→ **WORK ORDER**
Begin your copy at the line holding "The width and" and end it at the last line of the listing. Keep every line exact and leave out the pictures.

→ **TASK DATA**
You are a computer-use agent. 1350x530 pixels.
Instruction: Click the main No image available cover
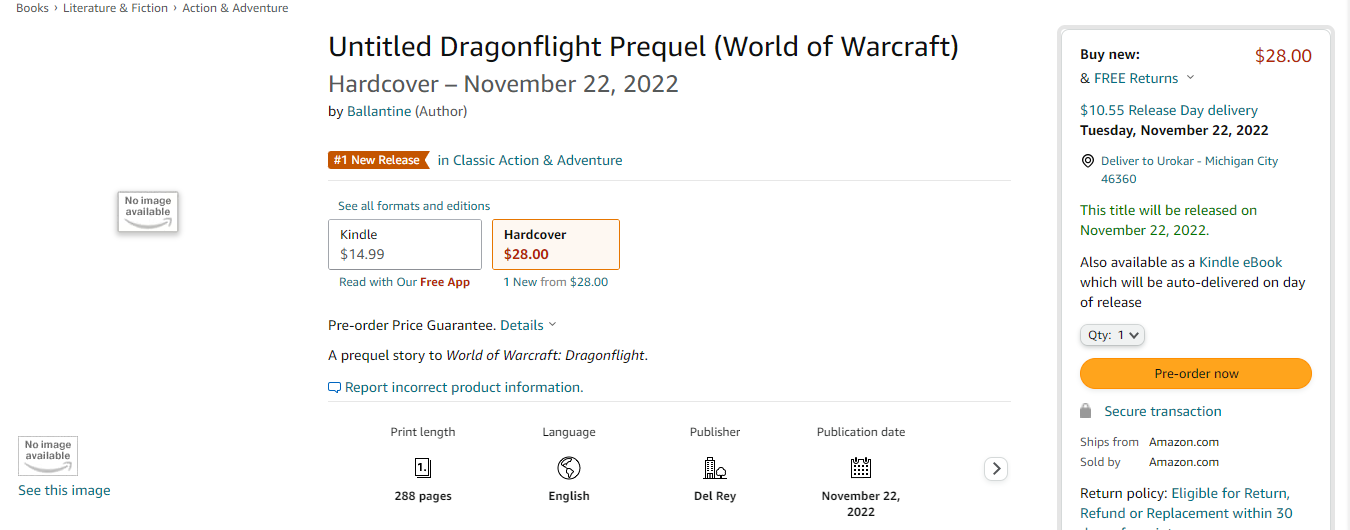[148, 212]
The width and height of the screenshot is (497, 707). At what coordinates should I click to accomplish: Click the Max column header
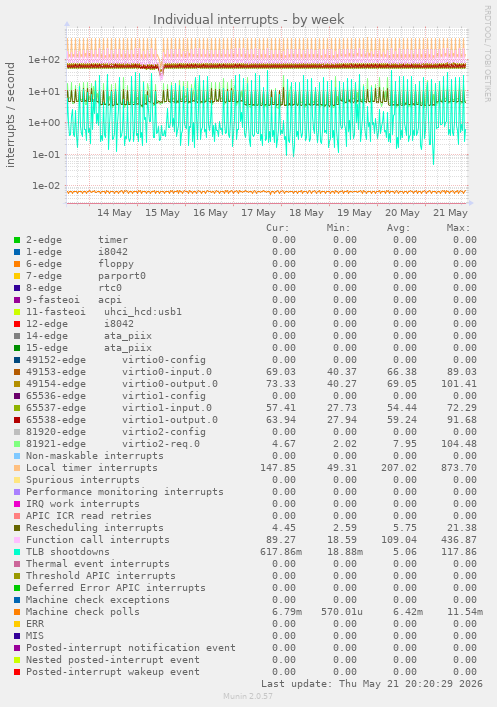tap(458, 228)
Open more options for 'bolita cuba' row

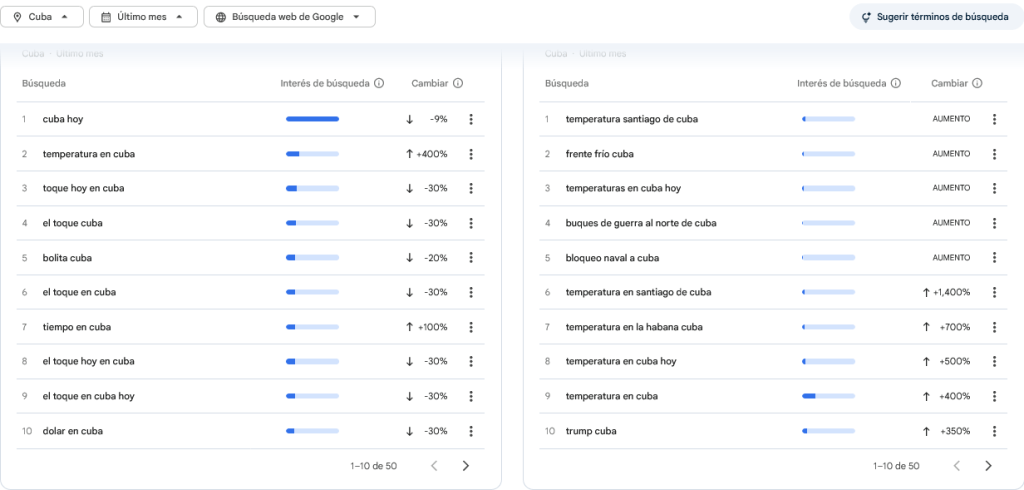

→ **EXERCISE OUTPUT**
The width and height of the screenshot is (497, 707). At what coordinates should I click to accomplish: Click the Max column header
tap(458, 228)
Open more options for 'bolita cuba' row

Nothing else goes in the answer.